Migration to Amazon Lightsail

About Lightsail
“Amazon Lightsail is the easiest way to get started with AWS for developers, small businesses, students, and other users who need a solution to build and host their applications on cloud. Lightsail includes everything you need to launch your project quickly – virtual machines, containers, databases, CDN, load balancers, DNS management etc. – for a low, predictable monthly price.” – Official Documentation

Lightsail interface showing Instances
Lightsail interface showing Instances

Why I migrated to Lightsail
To be honest, I wasn’t particularly happy with the restrictiveness my previous hosting service provider enforced. I also thought that pricing could be a lot better for a simple blog. Migrating to Lightsail has seem to tick a lot of boxes and the ability to peer “under the hood” was a big plus.

How set up went
The migration itself was extremely simple, even easier than migrating to a Digital Ocean droplet (if you’re familiar with that concept), I did a couple of years back.

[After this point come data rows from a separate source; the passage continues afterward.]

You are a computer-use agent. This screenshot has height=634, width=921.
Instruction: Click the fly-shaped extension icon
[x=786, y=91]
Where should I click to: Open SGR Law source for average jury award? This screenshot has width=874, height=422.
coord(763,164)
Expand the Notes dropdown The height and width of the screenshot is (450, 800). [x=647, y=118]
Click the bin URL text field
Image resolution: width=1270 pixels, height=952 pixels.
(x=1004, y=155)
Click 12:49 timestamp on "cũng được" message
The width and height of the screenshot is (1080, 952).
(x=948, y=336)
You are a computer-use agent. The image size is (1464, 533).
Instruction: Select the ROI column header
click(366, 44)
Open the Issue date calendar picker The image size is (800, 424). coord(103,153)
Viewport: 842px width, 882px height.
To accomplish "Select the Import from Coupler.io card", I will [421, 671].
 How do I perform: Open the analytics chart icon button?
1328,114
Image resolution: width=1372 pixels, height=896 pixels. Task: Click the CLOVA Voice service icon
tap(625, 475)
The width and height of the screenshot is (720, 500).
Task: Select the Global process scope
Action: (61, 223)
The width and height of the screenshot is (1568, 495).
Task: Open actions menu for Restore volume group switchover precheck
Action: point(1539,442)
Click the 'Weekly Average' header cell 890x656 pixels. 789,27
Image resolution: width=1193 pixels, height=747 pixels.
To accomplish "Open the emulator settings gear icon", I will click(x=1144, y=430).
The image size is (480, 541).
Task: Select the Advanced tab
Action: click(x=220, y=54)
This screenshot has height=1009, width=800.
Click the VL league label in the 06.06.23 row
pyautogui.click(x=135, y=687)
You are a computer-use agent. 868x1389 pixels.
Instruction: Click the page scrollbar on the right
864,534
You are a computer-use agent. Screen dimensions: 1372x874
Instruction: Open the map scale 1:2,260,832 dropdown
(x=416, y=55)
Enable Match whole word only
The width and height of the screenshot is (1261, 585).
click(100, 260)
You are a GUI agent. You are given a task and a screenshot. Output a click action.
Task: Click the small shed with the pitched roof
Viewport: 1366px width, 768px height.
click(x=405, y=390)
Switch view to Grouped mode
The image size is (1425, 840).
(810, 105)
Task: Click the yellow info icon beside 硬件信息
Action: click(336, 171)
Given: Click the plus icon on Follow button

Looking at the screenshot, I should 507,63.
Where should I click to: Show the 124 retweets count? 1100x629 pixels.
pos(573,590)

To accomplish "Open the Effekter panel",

Spinning up a VPS service on AWS, complete with an operating system, a webserver with WordPress, a database and assigning it a static IP address was impressively fast and easy to do. For those of you who are interested; the default WordPress instance template spins up from a Bitnami For AWS Cloud stack running Debian.

Cost Savings
I was paying about £6 a month for a shared host. But as it’s still early days, I’m expecting a couple of £’s worth of savings here (I’ll make a note to return here and update once a few invoices have been paid).

Cost Savings Update 16 June 2022: My bill seems to be between $075 and $0.85 a month.

AWS bill
Snapshot of my AWS bill

What’s next
I’ll likely leave the setup as is, but there are a few additional steps one could take (all of which are doable within Lightsail); Implement a CDN or implement a load balancer – both of which are totally overkill for this blog, but could turn out fun to implement never-the-less!